What was extraordinary about the debate was the way in which the Government, having twice moved the goalposts on their deficit target, again tried to pull this extraordinary trick over the eyes of the country today. As I said in an intervention, the “Charter for Budget Responsibility”, which this House endorsed in January, made no reference to balancing the current Budget by 2017-18. It talked about a rolling five-year forecast, yet it was used today by the Financial Secretary, who is no longer in his place, to refer to a bogus sum saying that £30 billion in cuts were implied by that charter. That type of approach shows that the view of the Conservative party and this Government is, “This is as good as it gets”, and that we should have no ambition for our country of higher growth, higher skills and higher investment than that which they have been able to provide. My constituents and Opposition Members reject that completely.

Let us look at what the International Monetary Fund is saying on growth. It says that next year growth will fall compared with this year and that it will still be falling the year after. Is that really as good as it gets for Britain in this early stage of the 21st century? The next Government should follow policies that see us have higher growth, higher wages and higher skills.

It was also revealing in this debate that the Minister could not say whether he supported the Office for Budget Responsibility evaluating the fiscal plans of any other party, and small wonder because the National Institute of Economic and Social Research, the one organisation that has evaluated the plans and looked at the difference between the Conservative spending plans and those that would be followed by Labour, has said that there will be more growth, more jobs, and faster rises in wages under Labour’s spending plans than under those of the Tories. So there it is: confirmation that if we want to have ambition for our country, a fairer society, better public spending and better living standards and outcomes for our constituents, seeing an end to this Government is absolutely critical.

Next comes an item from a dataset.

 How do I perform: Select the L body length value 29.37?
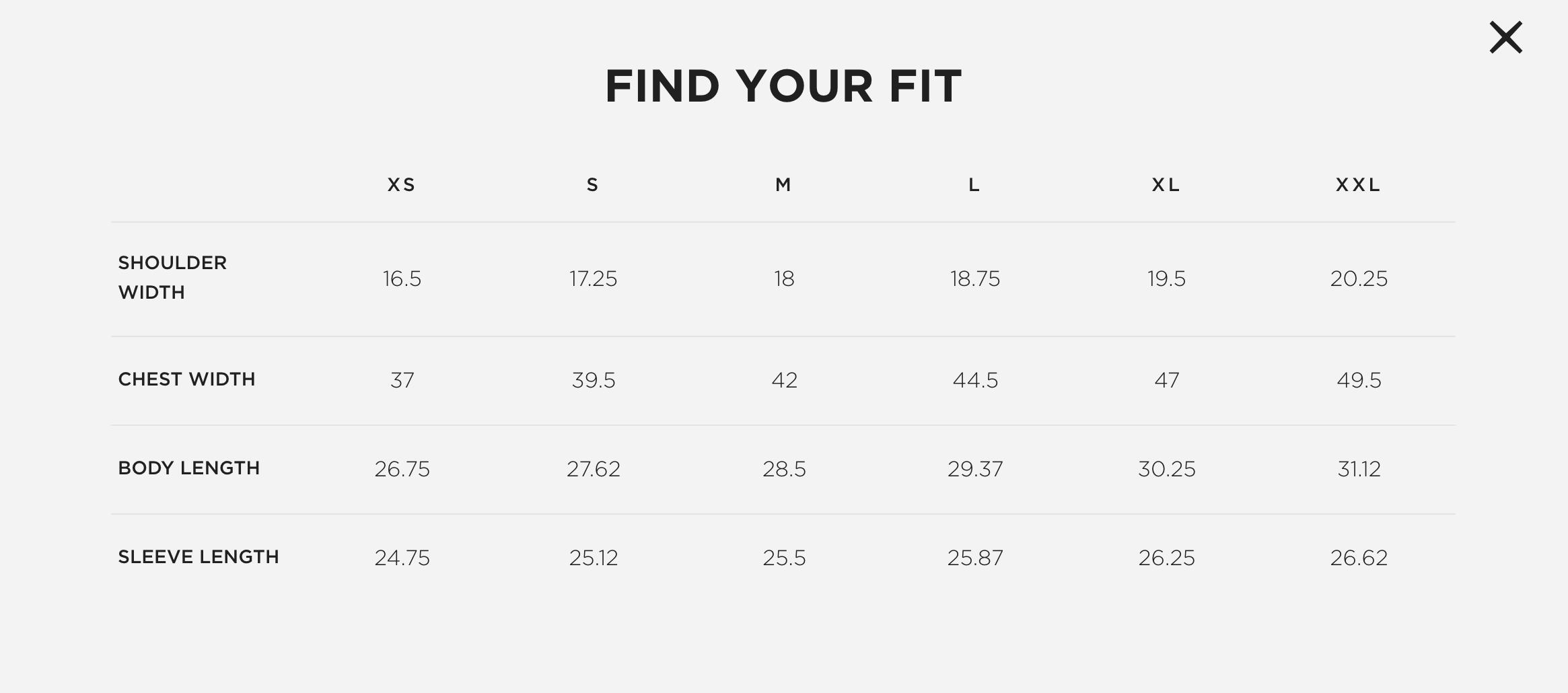pos(975,469)
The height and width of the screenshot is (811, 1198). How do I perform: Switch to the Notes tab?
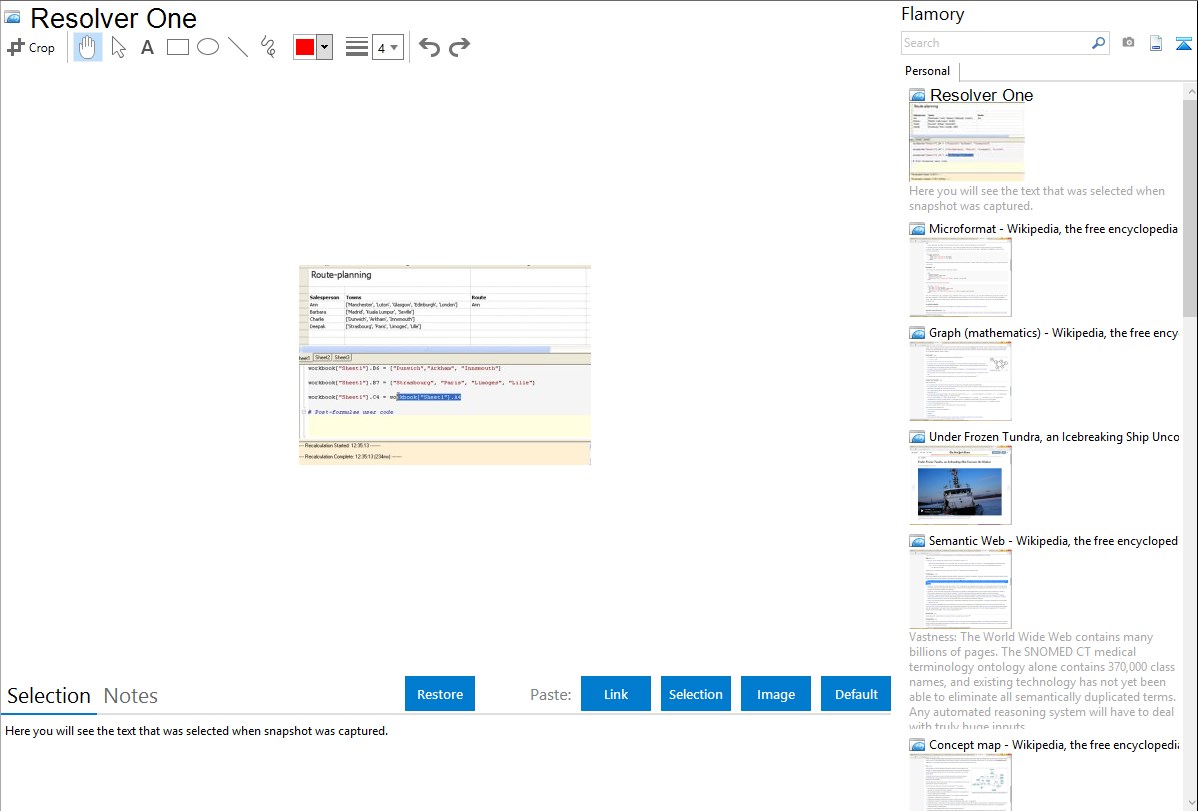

We also need in this debate a recognition that the way the Government have tried to reduce the deficit in this Parliament has brought exceptional hardship to our constituents. Anyone who has held the hand of a disabled person, as I have, having to pay the wicked, pernicious bedroom tax, with tears in her eyes, wondering how any decent Government could ever inflict that on any of its citizens, knows that the course the country has been on for the past five years is wrong and needs to change. Anyone who has seen, as I have in my surgery, people on low incomes with family members suffering sanctions imposed through targets from the Department for Work and Pensions knows that we are a better country than that and the next Government can do better for all of its people and produce much more fairness.

It is key that we get more people into work, abolish long-term unemployment among our young people and those over the age of 25, and ensure that we have an economy with more productivity leading to rises in wages and higher living standards for all. We need an economy that is based more on exports and investment than on the racking up of public and private debt that this Government have presided over.

I believe that there is a better way, and that the people of this country will vote for it on 7 May. The hon. Member for Peterborough (Mr Jackson) talked about fear. As we approach this critical general election, we should remember the words of Franklin Roosevelt in his inauguration speech of 1932. He said:

“The only thing we have to fear is fear itself.”

I do not believe that the British people will be fearful on 7 May. I believe that they will be purposeful in voting out this Government, in voting for change and in voting for a Labour Government.